GYPSIES IN AUSCHWITZ
Historians disagree about the origins of the Roma people, although more and more consider that they entered the heart of the continent following the advance of the Ottoman armies (to divide over time into regional groups such as the Calós/ Gitanos of Spain, the Manouches of France, the Sinti of Central Europe or the Romovians of the South and East). In Europe, most Roma were nomadic, partly by choice and also because much of society refused to tolerate their presence. Before the modern era, they fulfilled a modest but important economic function: they worked in metalwork, raised horses, trained bears (for entertainment) and played music. However, the ambition to homogenize the nation states of modern Europe caused friction with the collective, which continued to use its own language and social structure, based on clans.
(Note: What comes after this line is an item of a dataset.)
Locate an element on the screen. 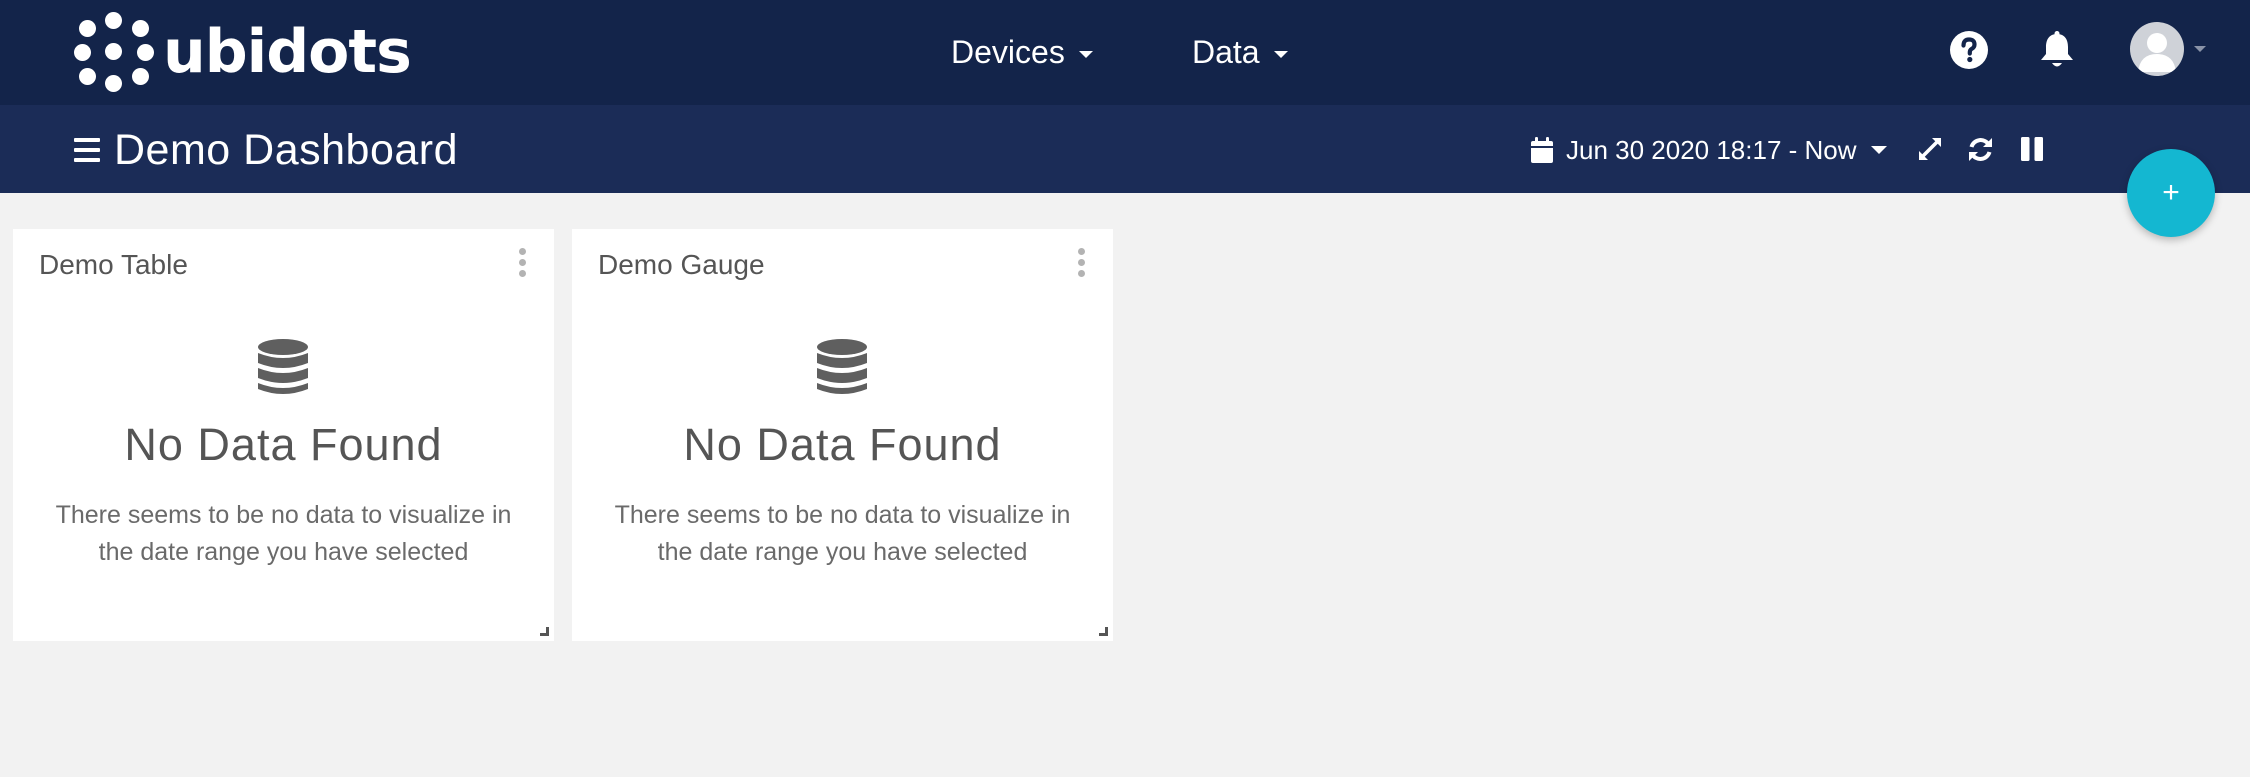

The governments of the German Empire and the Weimar Republic enacted various laws aimed at adapting the lifestyle of a settled community (many did) and imposing on them the duties inherent in citizenship, such as the performance of military service by men. Even so, most of the 26,000 German Roma continued to lead an itinerant life, travelling through the camps in caravans.
About 220,000 Roma were killed in the various Nazi concentration camps across the Third Reich. In Auschwitz-Birkenau, more than 23,000 Roma were deported and more than 21,000 died. Gypsies had a mortality rate in the Nazi concentration camps about the 91% , practically similar to the Jews and only below 99% of Soviet prisoners.